» SUPPLIED MATERIAL
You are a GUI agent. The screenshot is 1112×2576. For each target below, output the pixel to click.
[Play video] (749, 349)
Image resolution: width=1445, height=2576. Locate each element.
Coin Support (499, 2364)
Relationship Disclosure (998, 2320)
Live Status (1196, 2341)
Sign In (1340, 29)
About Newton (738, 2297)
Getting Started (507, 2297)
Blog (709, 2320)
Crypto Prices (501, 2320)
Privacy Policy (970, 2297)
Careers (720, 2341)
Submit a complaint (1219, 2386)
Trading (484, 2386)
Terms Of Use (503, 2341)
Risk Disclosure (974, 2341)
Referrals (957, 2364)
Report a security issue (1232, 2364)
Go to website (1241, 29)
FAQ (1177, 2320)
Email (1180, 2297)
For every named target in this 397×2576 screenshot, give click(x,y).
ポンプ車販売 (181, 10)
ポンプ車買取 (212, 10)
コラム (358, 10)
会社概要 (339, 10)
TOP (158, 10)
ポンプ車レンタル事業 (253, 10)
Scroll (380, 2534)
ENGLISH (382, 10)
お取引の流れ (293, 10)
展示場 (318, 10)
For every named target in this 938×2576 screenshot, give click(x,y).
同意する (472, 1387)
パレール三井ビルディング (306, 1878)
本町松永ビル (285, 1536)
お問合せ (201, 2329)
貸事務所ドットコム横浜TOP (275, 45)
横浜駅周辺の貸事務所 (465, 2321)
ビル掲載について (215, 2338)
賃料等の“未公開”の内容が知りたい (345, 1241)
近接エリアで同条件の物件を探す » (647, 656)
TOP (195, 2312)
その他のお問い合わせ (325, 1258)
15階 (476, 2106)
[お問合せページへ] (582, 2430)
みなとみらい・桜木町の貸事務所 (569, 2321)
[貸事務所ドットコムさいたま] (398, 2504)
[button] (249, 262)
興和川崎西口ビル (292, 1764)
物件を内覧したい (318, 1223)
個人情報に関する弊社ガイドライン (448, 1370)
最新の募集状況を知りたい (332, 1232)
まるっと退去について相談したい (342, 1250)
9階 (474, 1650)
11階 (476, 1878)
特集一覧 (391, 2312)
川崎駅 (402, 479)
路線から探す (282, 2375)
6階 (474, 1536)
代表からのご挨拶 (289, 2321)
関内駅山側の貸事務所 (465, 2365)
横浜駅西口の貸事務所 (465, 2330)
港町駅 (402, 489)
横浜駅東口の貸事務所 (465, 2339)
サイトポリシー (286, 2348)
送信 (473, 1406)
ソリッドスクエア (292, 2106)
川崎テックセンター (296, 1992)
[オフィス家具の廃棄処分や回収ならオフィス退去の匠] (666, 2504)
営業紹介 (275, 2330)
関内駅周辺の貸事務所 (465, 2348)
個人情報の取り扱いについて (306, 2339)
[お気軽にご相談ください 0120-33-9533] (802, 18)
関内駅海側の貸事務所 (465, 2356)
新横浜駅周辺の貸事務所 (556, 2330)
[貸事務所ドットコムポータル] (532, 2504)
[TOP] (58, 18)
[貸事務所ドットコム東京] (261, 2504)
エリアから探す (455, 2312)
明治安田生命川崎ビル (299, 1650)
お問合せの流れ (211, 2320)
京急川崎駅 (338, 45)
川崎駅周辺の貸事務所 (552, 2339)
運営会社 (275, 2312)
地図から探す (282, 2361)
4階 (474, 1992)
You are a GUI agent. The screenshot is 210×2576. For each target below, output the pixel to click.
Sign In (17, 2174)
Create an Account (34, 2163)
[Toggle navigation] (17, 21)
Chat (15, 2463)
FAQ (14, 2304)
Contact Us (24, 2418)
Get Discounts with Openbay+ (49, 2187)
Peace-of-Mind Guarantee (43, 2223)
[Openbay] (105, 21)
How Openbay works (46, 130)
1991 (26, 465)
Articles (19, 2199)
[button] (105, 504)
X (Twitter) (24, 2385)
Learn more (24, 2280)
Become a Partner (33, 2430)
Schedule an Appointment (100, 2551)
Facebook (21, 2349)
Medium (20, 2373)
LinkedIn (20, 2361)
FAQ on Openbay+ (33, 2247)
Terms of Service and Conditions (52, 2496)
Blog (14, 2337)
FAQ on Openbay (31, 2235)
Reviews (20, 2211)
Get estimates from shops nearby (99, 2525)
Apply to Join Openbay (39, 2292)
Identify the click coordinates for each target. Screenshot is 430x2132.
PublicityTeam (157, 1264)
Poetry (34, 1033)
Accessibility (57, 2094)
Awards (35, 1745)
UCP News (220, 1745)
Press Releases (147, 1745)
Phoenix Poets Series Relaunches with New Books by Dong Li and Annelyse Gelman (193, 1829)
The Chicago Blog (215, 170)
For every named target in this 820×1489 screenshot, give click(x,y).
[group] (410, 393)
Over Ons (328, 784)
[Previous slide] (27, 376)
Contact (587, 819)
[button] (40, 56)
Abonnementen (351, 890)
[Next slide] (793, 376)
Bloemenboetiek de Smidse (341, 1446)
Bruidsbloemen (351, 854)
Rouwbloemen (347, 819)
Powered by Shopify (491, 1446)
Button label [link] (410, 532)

» WHAT TO WORK ON
Only the lines above from the line containing "営業紹介 (275, 2330)" through the line containing "京急川崎駅 (338, 45)" should be retyped, exactly and with both ends included.

» ANSWER TO THE PROBLEM
営業紹介 (275, 2330)
関内駅周辺の貸事務所 (465, 2348)
個人情報の取り扱いについて (306, 2339)
[お気軽にご相談ください 0120-33-9533] (802, 18)
関内駅海側の貸事務所 (465, 2356)
新横浜駅周辺の貸事務所 (556, 2330)
[貸事務所ドットコムポータル] (532, 2504)
[TOP] (58, 18)
[貸事務所ドットコム東京] (261, 2504)
エリアから探す (455, 2312)
明治安田生命川崎ビル (299, 1650)
お問合せの流れ (211, 2320)
京急川崎駅 (338, 45)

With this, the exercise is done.